- **WHAT YOU HAVE TO DO**:
Select all lines holding the word "breadcrumb" from the entries that follow.

- **INFORMATION SHOWN**:
--- START ---
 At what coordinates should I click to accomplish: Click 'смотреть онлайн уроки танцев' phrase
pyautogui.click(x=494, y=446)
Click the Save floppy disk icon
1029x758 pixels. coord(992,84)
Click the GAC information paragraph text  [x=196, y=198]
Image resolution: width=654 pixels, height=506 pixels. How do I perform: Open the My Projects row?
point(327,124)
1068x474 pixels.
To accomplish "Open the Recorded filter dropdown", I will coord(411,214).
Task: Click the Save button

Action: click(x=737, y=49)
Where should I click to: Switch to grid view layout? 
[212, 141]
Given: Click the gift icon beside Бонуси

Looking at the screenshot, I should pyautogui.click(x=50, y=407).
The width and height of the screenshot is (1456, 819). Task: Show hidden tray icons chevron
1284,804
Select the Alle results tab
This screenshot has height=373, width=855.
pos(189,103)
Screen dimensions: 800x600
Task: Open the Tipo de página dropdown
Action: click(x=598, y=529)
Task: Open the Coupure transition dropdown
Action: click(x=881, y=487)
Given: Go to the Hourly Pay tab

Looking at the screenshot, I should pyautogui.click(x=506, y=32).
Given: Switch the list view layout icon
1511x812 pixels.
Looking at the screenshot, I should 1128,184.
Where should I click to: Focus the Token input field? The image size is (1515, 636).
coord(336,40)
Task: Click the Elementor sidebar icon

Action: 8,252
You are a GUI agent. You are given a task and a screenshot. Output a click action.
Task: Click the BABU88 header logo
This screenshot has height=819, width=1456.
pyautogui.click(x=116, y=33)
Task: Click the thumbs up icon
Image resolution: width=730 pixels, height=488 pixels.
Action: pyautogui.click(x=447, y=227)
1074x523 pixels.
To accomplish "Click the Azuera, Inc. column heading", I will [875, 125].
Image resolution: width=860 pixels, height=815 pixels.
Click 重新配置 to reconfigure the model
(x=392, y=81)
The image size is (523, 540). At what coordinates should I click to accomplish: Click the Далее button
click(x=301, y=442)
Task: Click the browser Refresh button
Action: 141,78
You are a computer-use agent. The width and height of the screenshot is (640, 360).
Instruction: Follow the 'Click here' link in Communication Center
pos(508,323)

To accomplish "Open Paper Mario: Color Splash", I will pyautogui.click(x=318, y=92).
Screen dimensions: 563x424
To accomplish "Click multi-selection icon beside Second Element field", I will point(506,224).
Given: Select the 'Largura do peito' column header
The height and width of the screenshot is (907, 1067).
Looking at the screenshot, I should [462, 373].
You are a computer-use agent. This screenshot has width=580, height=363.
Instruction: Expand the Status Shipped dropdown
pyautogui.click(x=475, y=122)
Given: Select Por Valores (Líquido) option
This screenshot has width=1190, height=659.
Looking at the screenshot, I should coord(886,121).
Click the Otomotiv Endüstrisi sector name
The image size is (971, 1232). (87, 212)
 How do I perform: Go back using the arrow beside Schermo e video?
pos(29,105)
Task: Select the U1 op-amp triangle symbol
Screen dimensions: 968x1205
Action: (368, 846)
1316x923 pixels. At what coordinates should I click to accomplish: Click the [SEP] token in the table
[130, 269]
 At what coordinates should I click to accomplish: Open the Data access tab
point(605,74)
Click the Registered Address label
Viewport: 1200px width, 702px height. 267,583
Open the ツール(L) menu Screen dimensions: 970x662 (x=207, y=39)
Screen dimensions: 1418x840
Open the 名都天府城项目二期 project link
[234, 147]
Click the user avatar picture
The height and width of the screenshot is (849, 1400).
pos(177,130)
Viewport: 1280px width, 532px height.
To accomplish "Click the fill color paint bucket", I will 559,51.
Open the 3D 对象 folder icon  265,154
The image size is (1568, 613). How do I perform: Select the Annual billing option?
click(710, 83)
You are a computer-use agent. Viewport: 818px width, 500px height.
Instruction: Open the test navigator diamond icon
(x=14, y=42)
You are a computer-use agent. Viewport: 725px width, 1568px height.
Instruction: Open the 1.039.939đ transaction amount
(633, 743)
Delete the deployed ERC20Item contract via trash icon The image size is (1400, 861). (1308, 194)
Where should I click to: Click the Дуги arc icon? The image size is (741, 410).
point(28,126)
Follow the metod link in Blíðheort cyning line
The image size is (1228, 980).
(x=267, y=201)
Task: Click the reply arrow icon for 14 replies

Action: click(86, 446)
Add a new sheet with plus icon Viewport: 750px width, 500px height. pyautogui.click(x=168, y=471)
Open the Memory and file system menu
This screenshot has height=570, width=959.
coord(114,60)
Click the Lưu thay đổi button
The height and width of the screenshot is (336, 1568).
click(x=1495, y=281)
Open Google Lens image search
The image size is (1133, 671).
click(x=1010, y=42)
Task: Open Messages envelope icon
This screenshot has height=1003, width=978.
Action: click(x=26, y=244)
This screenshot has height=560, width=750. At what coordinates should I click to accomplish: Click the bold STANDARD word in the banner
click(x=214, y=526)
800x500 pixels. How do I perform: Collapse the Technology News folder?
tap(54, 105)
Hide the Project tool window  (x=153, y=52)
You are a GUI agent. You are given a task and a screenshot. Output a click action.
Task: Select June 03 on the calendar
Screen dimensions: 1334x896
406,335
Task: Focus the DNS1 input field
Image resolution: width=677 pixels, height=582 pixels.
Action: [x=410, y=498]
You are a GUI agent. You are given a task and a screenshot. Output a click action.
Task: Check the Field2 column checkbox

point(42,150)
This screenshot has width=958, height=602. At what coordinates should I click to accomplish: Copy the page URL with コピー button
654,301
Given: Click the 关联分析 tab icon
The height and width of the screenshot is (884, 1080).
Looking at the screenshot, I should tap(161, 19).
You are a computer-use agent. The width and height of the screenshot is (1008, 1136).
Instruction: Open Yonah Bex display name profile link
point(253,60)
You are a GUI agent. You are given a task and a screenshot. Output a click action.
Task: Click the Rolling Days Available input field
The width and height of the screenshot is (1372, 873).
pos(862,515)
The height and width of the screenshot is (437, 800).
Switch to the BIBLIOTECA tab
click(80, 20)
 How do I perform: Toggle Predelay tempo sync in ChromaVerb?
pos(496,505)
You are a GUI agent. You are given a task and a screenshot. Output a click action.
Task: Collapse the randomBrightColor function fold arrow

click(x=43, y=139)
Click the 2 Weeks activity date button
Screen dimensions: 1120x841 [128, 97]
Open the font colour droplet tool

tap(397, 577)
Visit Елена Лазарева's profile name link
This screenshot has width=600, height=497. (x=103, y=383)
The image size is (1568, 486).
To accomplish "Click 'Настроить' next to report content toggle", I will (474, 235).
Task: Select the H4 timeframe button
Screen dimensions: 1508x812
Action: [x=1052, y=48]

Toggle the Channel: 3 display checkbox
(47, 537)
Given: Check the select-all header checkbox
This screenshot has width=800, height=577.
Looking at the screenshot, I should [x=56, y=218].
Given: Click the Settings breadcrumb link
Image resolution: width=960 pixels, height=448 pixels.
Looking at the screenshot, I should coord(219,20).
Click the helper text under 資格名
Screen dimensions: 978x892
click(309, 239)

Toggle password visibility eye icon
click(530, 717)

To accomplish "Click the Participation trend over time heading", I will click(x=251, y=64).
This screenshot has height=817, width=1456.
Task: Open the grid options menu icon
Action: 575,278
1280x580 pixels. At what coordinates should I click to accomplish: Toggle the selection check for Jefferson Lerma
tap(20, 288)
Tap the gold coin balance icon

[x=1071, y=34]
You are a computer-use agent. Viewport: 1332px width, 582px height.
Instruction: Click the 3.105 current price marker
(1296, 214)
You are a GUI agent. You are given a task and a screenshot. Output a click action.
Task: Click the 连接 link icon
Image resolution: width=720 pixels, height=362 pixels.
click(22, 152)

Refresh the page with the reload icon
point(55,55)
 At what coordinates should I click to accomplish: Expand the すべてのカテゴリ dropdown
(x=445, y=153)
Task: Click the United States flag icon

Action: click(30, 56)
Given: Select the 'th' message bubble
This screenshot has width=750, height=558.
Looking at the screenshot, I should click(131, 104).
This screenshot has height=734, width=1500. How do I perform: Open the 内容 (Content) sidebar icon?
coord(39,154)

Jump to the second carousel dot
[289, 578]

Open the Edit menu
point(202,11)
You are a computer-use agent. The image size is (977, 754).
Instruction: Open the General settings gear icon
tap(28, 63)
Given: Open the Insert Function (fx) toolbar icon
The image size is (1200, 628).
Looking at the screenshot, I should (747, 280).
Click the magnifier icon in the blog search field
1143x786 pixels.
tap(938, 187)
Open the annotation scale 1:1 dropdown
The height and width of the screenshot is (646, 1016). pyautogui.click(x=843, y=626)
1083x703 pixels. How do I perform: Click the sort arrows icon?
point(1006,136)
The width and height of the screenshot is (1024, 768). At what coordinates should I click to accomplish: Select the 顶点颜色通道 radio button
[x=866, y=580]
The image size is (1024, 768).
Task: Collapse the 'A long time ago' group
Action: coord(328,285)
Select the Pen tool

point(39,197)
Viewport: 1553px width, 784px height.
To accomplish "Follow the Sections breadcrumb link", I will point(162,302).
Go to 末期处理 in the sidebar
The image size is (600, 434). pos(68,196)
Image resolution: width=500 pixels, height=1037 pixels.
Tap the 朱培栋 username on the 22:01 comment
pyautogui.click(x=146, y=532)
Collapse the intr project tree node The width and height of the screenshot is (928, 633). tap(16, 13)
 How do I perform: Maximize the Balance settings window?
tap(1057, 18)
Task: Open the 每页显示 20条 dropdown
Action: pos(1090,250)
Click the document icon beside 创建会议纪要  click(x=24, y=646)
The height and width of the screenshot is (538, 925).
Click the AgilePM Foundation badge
--- END ---
- **REPLY**:
Given: Click the Settings breadcrumb link
To accomplish "Follow the Sections breadcrumb link", I will point(162,302).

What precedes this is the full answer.